Trabalho terá mais risco, mas será mais livre
O trabalhador arquetípico em uma economia avançada costumava ser um operário de linha de produção ou um assalariado em um escritório — uma pecinha, segura mas reprimida, da engrenagem.
“Uma multidão fluía pela ponte de Londres, tanta gente/ Nunca imaginei que a morte tivesse aniquilado a tantos”, escreveu T. S. Eliot, por muito tempo funcionário do Lloyds Bank, em “The Wasteland”.
Continuam a existir milhões desses trabalhadores, entre os quais muitas mulheres, mas o novo mundo do trabalho é tanto mais empolgante quanto menos seguro. Existe maior variedade de pagamento e condições.
É mais provável que o trabalho seja de tempo parcial, temporário, free-lancer, ou autônomo. E pode bem nem ser um emprego de maneira alguma, pelo menos na forma pela qual um emprego costumava ser definido.
A “economia do frila”, o crescimento de plataformas online como o Airbnb e o Uber, por meio das quais as pessoas compram e vendem serviços e trabalhos, é só uma parte da mudança que o emprego vem sofrendo nas três últimas décadas, impulsionada pela tecnologia e pelo avanço no comércio mundial.
Essa mudança criou muitos ganhadores e perdedores, ao terceirizar empregos do Ocidente para a Ásia e a África e ao alterar os termos sob os quais a maioria trabalha.
O risco financeiro e contratual com o qual as empresas costumavam arcar foi transferido aos empregados.
A era de um emprego para a vida toda, e a segurança econômica que ele propiciava, está em crise. Mas esse mundo de insegurança e risco também é um mundo que muita gente parece apreciar.
Nos EUA e na Europa, a proporção dos profissionais autônomos que afirmam apreciar seu trabalho é superior à dos empregados. Muitos desses empreendedores gostam da liberdade e da autonomia, bem como da possibilidade de enriquecer.
Existe muito potencial nesse novo mundo. O McKinsey Global Institute estima que as “plataformas de talento on-line” podem elevar em 2% o PIB mundial, até 2025, aumentando o total de pessoas empregadas pelo equivalente a 72 milhões de trabalhadores de tempo integral.
O Reino Unido viu surgirem 1,4 milhão de “microempresas”, com entre 0 e 9 empregados, de 2000 para cá. A União dos Free-lancers dos EUA estima que 53 milhões de americanos façam trabalho free-lancer, entre os quais há 21 milhões de prestadores de serviços independentes.

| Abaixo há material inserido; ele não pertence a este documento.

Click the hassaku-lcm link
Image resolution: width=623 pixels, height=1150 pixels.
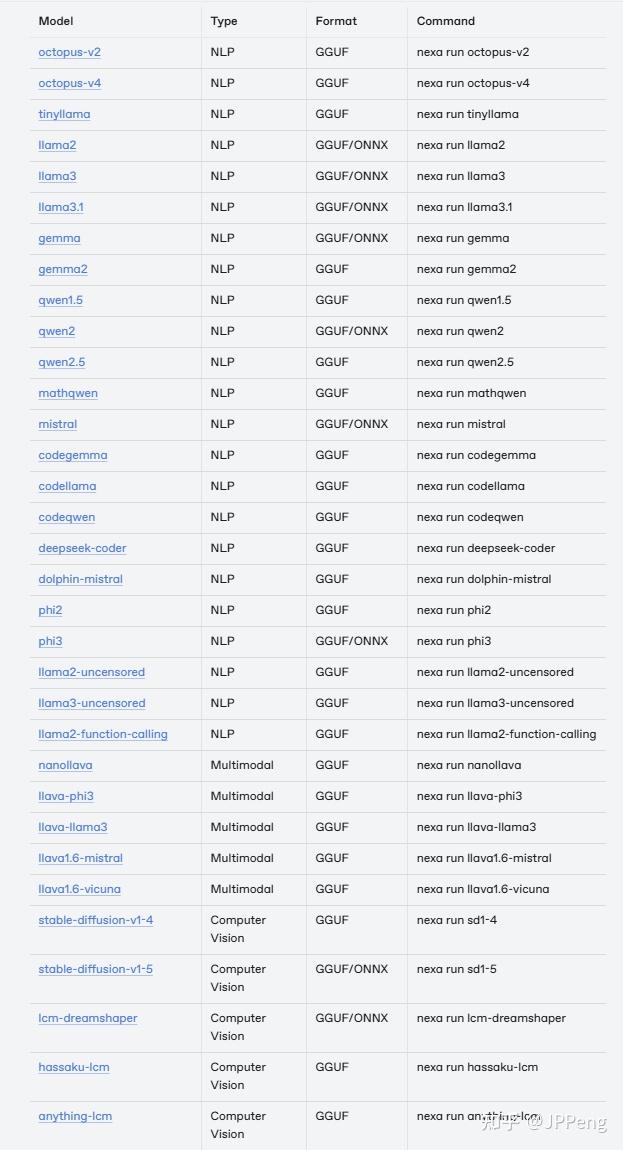coord(74,1067)
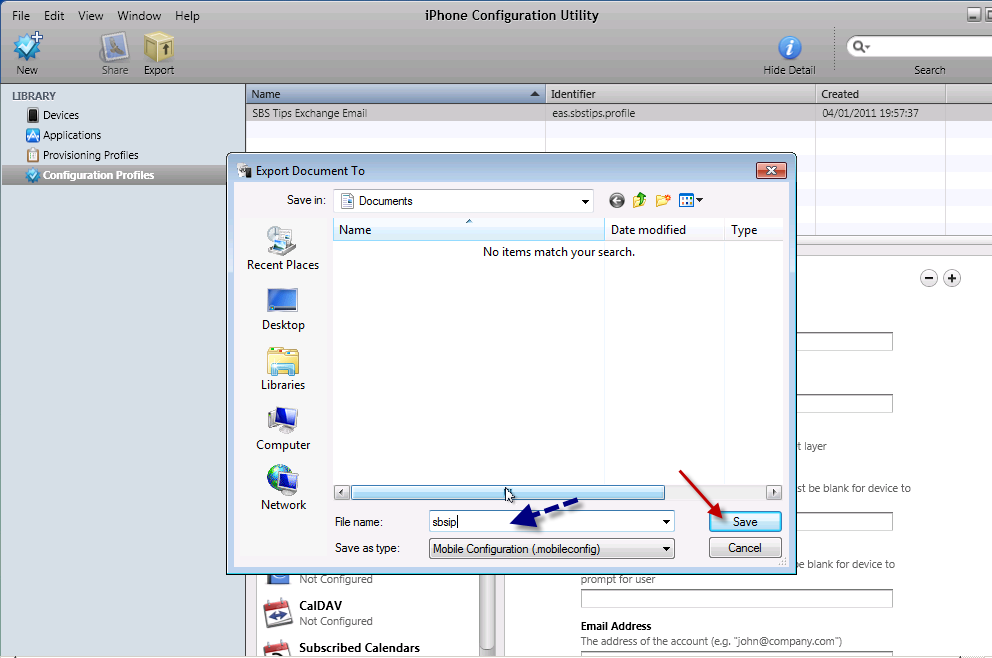The image size is (992, 658).
Task: Open Recent Places in dialog sidebar
Action: [282, 247]
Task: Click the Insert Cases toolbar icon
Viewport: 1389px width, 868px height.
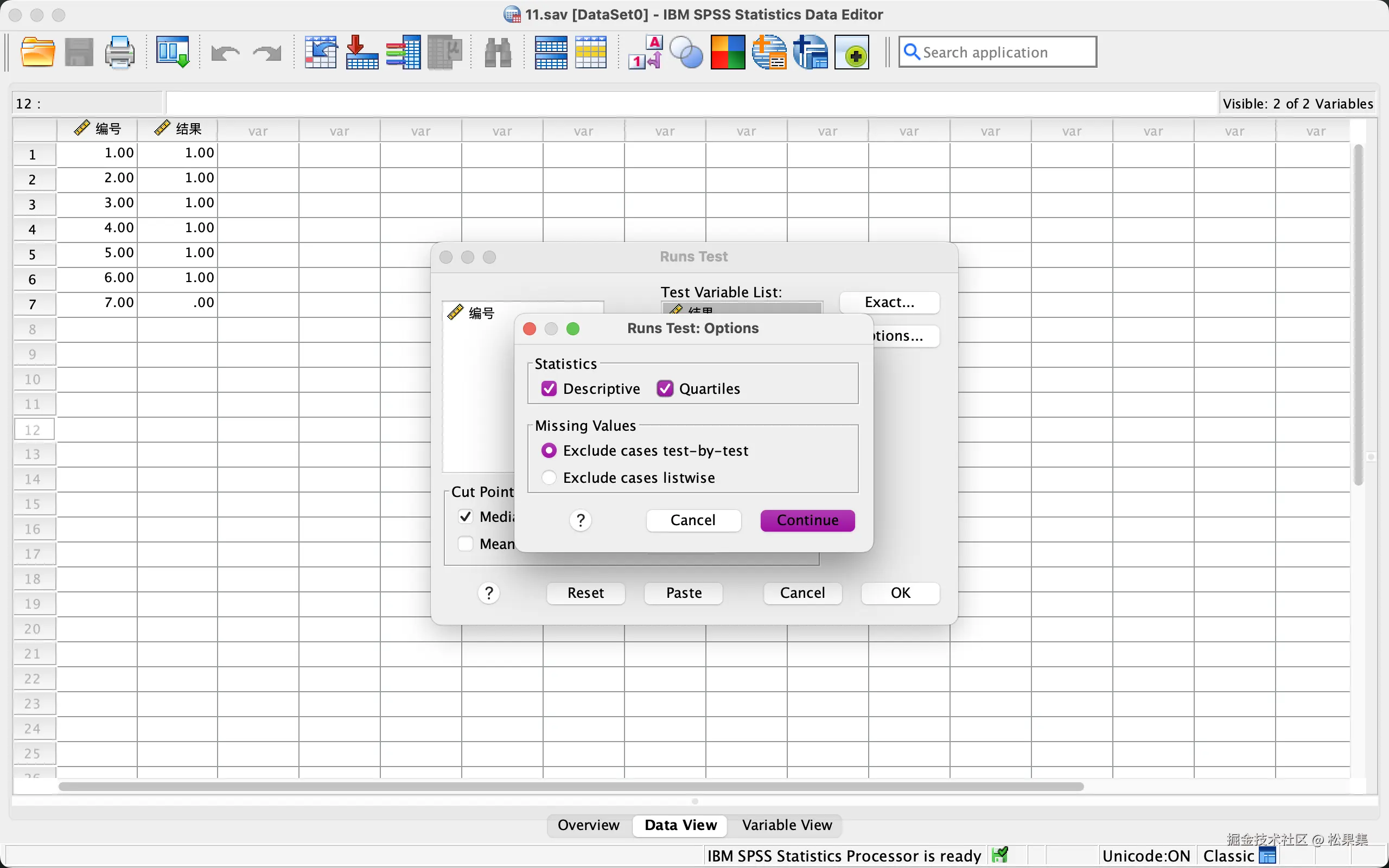Action: 550,52
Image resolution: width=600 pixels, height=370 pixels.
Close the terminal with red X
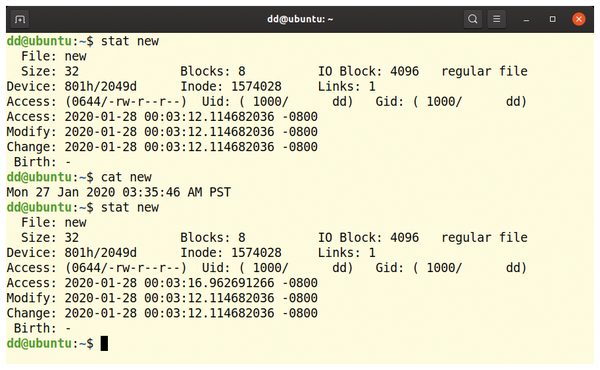click(x=579, y=19)
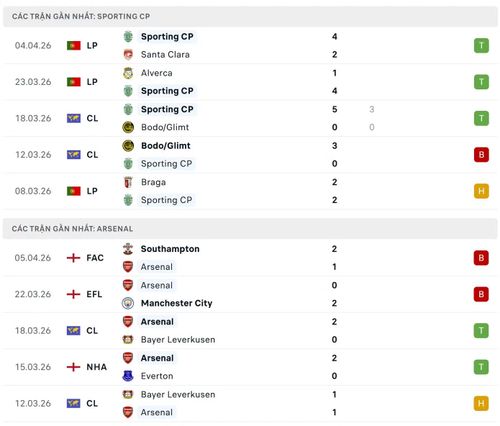Click the Manchester City crest icon
500x426 pixels.
(128, 303)
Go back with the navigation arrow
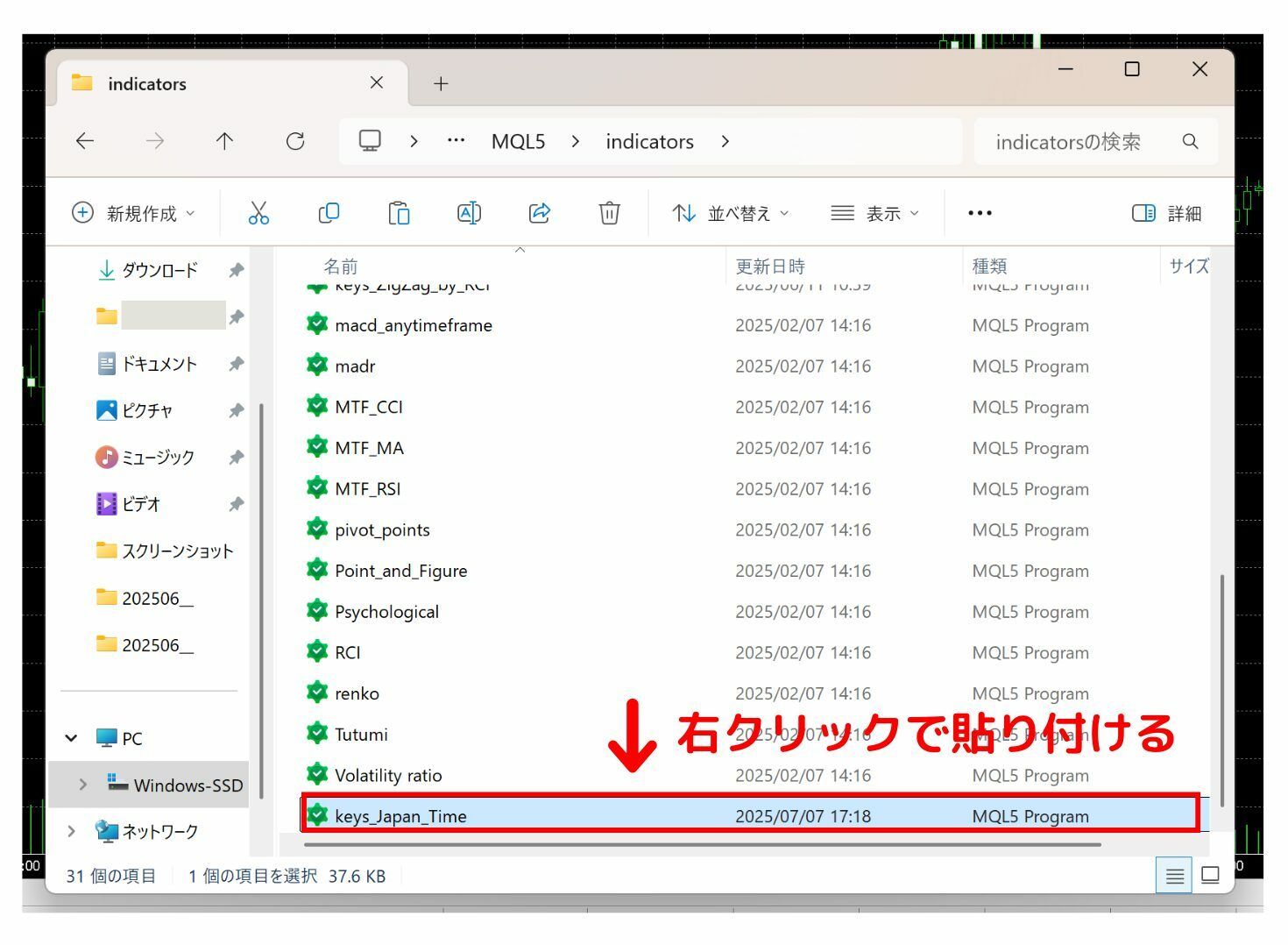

O desafio para as autoridades econômicas é encontrar uma nova forma de contrato que se adapte às mudanças na força de trabalho. Benefícios como pensões e licenças médicas eram condicionados ao emprego permanente, e aumentavam com a longevidade no posto.
À medida que o emprego se fratura, as pessoas que trabalham como consultores ou operam “microempresas” precisarão de algum tipo de apoio semelhante.
Já existe movimento na área legal. O Comissário do Trabalho da Califórnia decidiu em julho que os motoristas do Uber eram para todos os efeitos empregados da companhia, e não prestadores de serviços independentes como a empresa os via.
O governo britânico está elevando o salário mínimo para trabalhadores adultos, e o Conselho Salarial do Estado de Nova York recomendou a adoção gradual de um salário mínimo de US$ 15 por hora para os trabalhadores do segmento de fast food.
Pouca gente quer ser uma pecinha na engrenagem, mesmo que essa oportunidade lhes seja oferecida.
O novo mundo do trabalho precisará encontrar o rumo certo em meio ao perigo duplo do conformismo empresarial e da exploração do trabalhador.